Exercise instructions: Copy the records word for word, from the first line through the line containing "Action: click(27, 482)", and include that line.

Supplied entries:
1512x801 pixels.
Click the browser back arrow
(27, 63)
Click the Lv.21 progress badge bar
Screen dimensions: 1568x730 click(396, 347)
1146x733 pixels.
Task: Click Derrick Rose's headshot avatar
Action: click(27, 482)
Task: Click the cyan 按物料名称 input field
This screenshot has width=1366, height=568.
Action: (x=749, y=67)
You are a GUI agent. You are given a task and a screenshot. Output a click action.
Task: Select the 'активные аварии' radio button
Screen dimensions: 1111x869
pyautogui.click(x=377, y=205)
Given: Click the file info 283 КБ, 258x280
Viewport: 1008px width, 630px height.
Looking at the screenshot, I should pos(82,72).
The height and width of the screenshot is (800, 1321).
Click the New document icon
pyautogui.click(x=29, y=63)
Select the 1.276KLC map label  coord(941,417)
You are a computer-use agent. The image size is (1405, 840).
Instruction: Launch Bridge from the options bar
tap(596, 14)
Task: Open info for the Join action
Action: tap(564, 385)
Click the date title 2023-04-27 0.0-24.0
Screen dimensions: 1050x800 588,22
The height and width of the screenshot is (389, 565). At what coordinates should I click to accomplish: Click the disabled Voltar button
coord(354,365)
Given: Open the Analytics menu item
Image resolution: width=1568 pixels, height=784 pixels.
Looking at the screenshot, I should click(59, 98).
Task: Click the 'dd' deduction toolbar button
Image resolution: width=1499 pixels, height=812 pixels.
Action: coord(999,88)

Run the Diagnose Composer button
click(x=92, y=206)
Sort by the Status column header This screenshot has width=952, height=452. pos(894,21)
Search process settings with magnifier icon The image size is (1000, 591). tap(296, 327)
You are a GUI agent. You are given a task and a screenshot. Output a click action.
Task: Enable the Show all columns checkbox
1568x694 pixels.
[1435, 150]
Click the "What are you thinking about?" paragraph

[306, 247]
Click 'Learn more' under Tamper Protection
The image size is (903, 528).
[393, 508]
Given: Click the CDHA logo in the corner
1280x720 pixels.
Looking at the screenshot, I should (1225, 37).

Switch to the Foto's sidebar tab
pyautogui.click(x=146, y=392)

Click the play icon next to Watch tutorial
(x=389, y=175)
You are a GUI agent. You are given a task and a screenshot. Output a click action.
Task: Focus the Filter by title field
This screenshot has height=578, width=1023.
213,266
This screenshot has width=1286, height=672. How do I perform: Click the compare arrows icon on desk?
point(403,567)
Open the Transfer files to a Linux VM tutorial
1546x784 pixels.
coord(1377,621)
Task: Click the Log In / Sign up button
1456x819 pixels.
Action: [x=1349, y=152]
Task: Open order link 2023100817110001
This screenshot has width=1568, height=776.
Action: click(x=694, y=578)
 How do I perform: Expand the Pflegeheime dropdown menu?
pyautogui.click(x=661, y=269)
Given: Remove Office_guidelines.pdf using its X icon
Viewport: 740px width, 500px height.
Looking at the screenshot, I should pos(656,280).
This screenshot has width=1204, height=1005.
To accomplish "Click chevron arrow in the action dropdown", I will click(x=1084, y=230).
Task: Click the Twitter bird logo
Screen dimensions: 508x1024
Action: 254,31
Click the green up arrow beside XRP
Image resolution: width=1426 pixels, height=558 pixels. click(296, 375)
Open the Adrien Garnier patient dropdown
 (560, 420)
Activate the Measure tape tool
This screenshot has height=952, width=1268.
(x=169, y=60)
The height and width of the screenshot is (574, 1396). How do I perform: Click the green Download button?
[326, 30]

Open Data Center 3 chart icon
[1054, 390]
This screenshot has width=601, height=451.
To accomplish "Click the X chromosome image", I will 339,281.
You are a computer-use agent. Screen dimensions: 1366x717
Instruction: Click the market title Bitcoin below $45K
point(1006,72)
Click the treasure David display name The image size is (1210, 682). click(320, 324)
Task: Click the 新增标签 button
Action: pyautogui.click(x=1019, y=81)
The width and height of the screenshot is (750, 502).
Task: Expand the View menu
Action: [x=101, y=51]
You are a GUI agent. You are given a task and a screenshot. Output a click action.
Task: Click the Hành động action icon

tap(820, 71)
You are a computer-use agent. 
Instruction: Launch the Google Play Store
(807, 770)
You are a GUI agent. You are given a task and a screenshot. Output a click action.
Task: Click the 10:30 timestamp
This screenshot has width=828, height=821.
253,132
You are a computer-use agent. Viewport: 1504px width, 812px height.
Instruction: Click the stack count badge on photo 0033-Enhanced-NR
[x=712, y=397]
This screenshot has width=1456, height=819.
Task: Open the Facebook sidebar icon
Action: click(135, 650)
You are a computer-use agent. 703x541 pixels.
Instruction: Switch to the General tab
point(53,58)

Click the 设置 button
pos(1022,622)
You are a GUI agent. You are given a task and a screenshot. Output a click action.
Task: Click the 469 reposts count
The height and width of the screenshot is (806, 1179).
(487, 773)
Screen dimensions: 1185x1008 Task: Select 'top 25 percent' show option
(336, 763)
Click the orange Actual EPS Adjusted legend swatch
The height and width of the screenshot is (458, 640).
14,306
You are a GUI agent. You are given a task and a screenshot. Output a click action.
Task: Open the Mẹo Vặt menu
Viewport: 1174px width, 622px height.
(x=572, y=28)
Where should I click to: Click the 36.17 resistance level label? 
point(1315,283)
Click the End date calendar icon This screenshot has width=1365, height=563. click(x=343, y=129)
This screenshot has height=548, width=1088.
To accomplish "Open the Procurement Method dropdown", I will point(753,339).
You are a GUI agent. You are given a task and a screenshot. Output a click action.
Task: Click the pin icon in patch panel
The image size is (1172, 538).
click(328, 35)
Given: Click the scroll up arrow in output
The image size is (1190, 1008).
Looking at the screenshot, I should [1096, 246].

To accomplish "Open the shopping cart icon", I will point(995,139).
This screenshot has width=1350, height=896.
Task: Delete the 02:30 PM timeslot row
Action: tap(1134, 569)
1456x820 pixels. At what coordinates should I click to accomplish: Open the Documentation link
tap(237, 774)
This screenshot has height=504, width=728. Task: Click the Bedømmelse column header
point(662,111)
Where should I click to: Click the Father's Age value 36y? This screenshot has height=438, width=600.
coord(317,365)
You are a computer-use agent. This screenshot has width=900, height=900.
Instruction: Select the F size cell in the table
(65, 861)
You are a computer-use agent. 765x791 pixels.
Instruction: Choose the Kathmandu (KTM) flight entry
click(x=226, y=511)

Answer to this task:
1512x801 pixels.
Click the browser back arrow
(27, 63)
Click the Lv.21 progress badge bar
Screen dimensions: 1568x730 click(396, 347)
1146x733 pixels.
Task: Click Derrick Rose's headshot avatar
Action: click(27, 482)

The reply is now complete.